The use of ultrasonic velocity measurements for composition measurement alone is also well known. Such methods can be applied to suspensions and emulsions without concurrent measurement of particle size. Condreva, U.S. Pat. No. 6,295,873, describes a single-frequency transducer, “pulse-echo,” method to detect a single contaminant added to a liquid sample held in a vessel. Changes in the transit-time of the ultrasonic waves are used to sense the presence of the contaminant without providing concentration measurements. Cobb, U.S. Pat. No. 5,473,934, describes a method and apparatus for monitoring the composition of a liquid/liquid or liquid/solid mixture flowing inside a process conduit. The above patent features the use of times of ultrasonic waves traveling through the clamp-on sensor mounts and conduit walls in conjunction with a calibration equation to provide component fractions of these binary mixtures. Urmson, U.S. Pat. No. 5,060,507, describes a different approach that relies on single-frequency resonances of a special chamber to provide composition measurement of a fluid sample. Tavlarides, U.S. Pat. No. 4,852,396 uses single-frequency sound velocity measurement to determine the ratios of two liquids contained in a reactor. Although sufficient for binary mixtures, none of these methods can provide composition information for three or more components. This is especially true when one of the components is a solid or liquid particle dispersed in one or more liquids.

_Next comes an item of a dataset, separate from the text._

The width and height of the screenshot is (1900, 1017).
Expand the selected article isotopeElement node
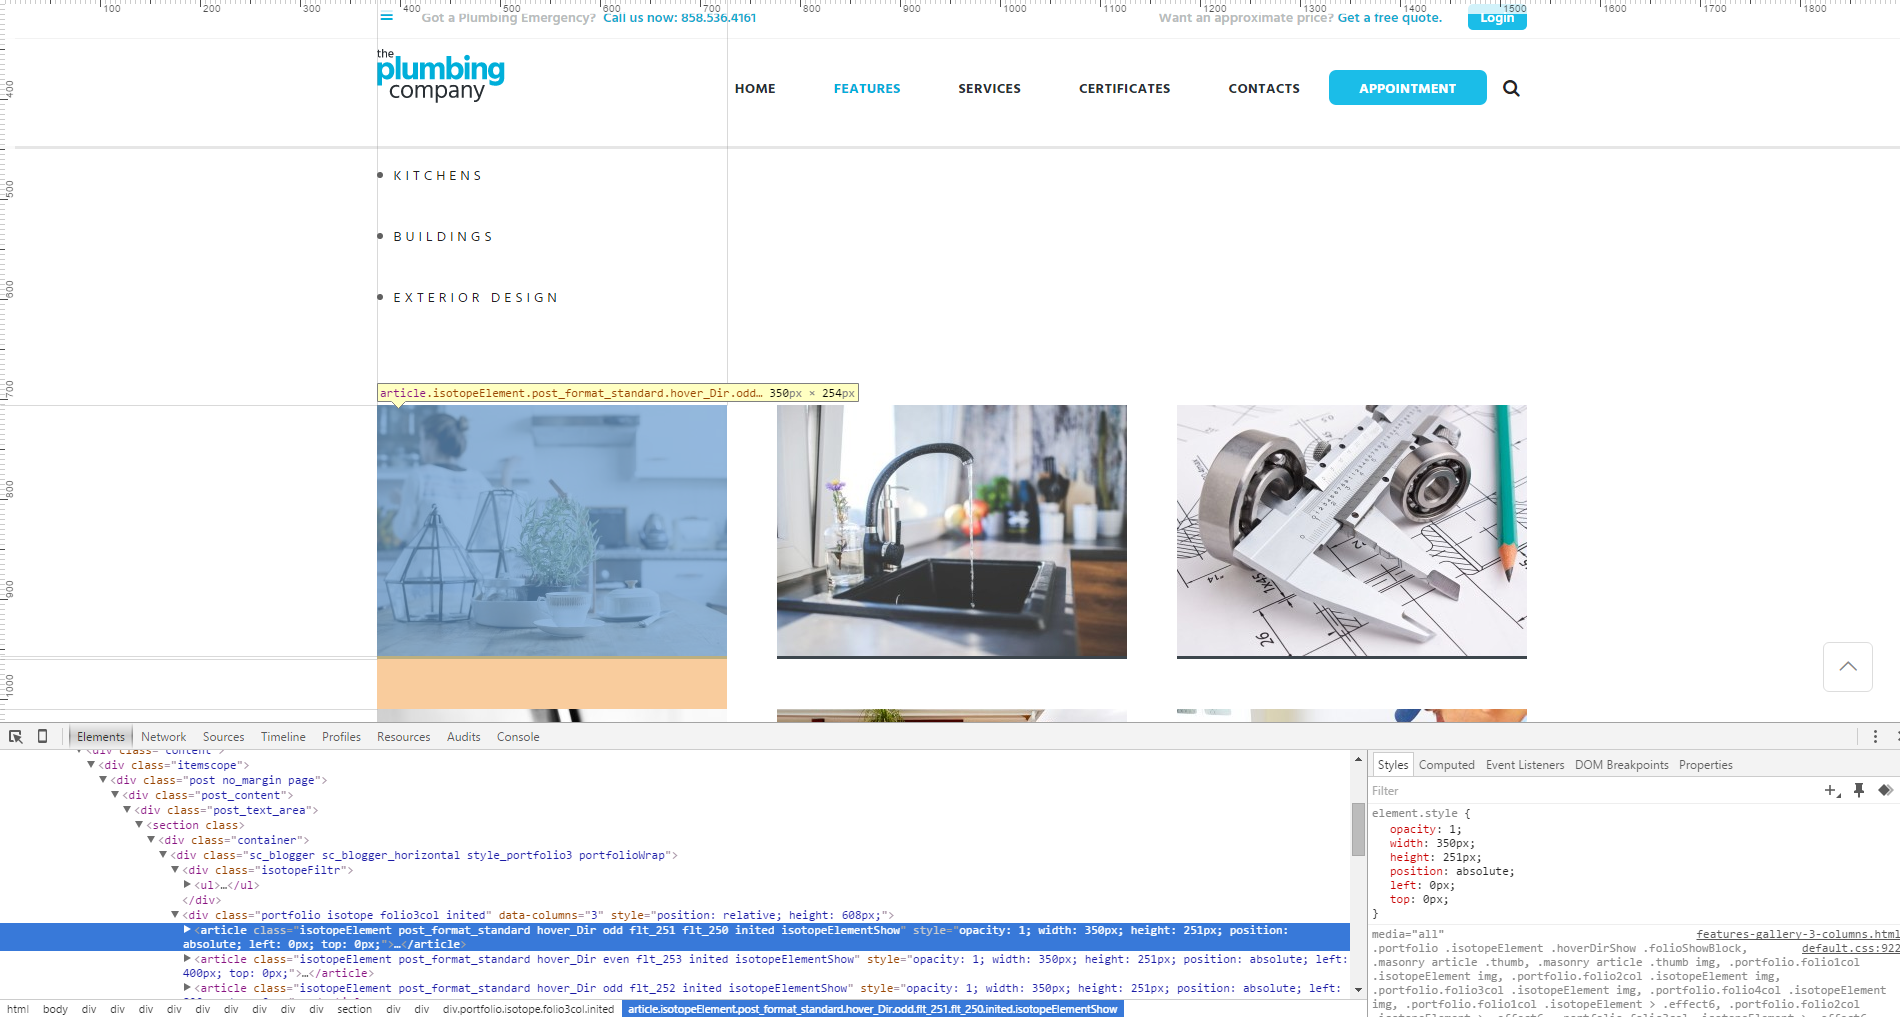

Those skilled in the art readily understand the wide range of potential applications for composition and particle sizing measurement in various industries such as food, mining, pharmaceuticals, chemicals and petroleum. Product composition is an important indicator of quality for many industrial processes and must be monitored and controlled. The present invention is directed toward overcoming one or more of the problems discussed above.